From 1977 to 1985, Pflüger was also a member of the federal executive committee of the Young Union (JU), the youth organization of the CDU/CSU, under the leadership of successive chairmen Matthias Wissmann and Christoph Böhr.

From 1981 to 1984, Pflüger worked for the governing mayor of Berlin, Richard von Weizsäcker. When Weizsäcker became the Federal President of Germany in 1984, Pflüger became his spokesman and speechwriter, a job he kept during all the presidency until 1989. Until today, Pflüger sees von Weizsäcker as a "father figure".

Between 1989 and 1991, Pflüger worked as manager of the Matuschka Group, Berlin, at that time a leading German investment bank.

=== Member of the German Bundestag, 1990–2006 ===
In the 1990 elections, Pflüger became a member of the Bundestag, which he remained until 2006.

In parliament, Pflüger served as disarmament policy spokesman of the CDU/CSU parliamentary group from 1994 to 1998. From 1998 to 2002, he was chairman of the Committee on European Affairs. In the years from 2002 to 2005, he served as foreign policy spokesman of the CDU/CSU Parliamentary Group.

Between 2000 and 2010, Plüger was a member of the federal executive committee of the CDU under the leadership of chairwoman Angela Merkel.

In the negotiations to form a coalition government with the Social Democratic Party (SPD) under Chancellor Angela Merkel following the 2005 federal elections, Pflüger led the CDU/CSU delegation in the working group on foreign affairs; his counterpart from the SPD was Gernot Erler. In November 2005, he was appointed Parliamentary State Secretary at the Federal Ministry of Defence under minister Franz Josef Jung, a position in which he remained until October 2006. During his time in office, he managed to negotiate the continuing cooperation with President Karimov and the Uzbek government to use the Termez airbase by the German armed forces in December 2005.

=== Career in state politics, 2006–2010 ===
In March 2006, Pflüger was elected the top candidate of the CDU for that year's state elections in Berlin. After spending almost no time preparing his election campaign, he lost to incumbent Klaus Wowereit of the SPD, as all the polls had indicated. Keeping his promise to remain active in Berlin politics even in case of an electoral defeat, Pflüger assumed the responsibility as the chairman of the CDU Parliamentary Group in the Berlin House of Representatives and gave up his position as a Parliamentary State Secretary. As an opposition leader, he fought, unsuccessfully, against the closure of Tempelhof Airport. Another aim of his work was to create a more business-friendly environment in Berlin to reduce the high unemployment rate.
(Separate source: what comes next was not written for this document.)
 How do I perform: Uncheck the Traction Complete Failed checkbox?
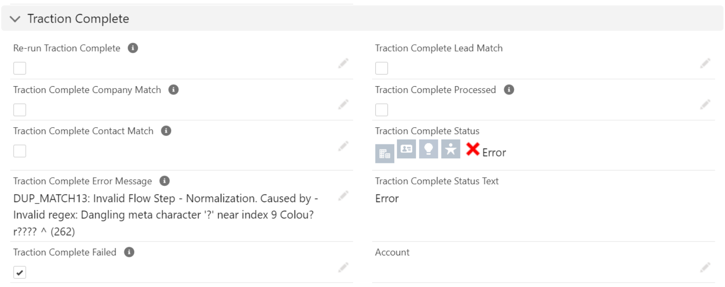[x=21, y=272]
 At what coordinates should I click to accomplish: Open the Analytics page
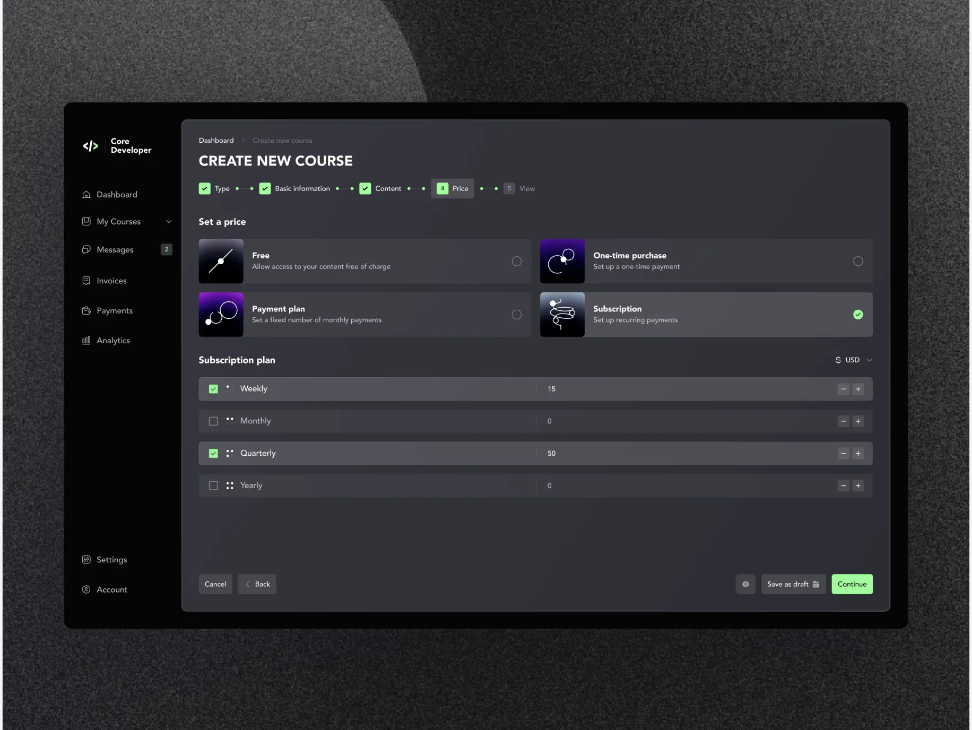point(112,341)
Pflüger was an outspoken advocate of opening the CDU for a possible coalition with the Free Democrats (FDP) and the Greens (a so-called "Jamaica"-coalition).

From 2006 until 2012, Pflüger also served as member of the Executive Council of the European Peoples Party (EPP).
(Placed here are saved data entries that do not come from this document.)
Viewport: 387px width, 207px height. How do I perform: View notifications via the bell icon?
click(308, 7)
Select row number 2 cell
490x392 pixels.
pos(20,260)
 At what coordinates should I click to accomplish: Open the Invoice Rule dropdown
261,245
During his political career, Pflüger wrote books, especially on environment/energy and on foreign and security policy. A New World War? The Islamist Challenge to the West (Ein neuer Weltkrieg? Die islamistische Herausforderung des Westens), which was published in 2004.

== Career in the private sector ==
In 2010, Pflüger announced his decision to withdraw from his political functions and to focus on his role as the Director of the European Centre for Energy and Resource Security (EUCERS), King's College London. He is also Senior Advisor to Roland Berger Strategy Consultants.

Pflüger is also managing partner of two business consultancies in Berlin and Arbil (Iraqi-Kurdistan). Since 2016, he has been chairman of the Internet Economy Foundation (IE.F).

== Other activities ==
- AIESEC Germany, Member of the Board of Trustees
- Gegen Vergessen – Für Demokratie, Member of the Board

== Personal life ==
Pflüger was married to Margarita Mathiopoulos from 1987 until 2006. He has since remarried and has two children (one son and one daughter). His former dachshund "Oskar" now lives with Berlin's famous hairdresser Udo Walz.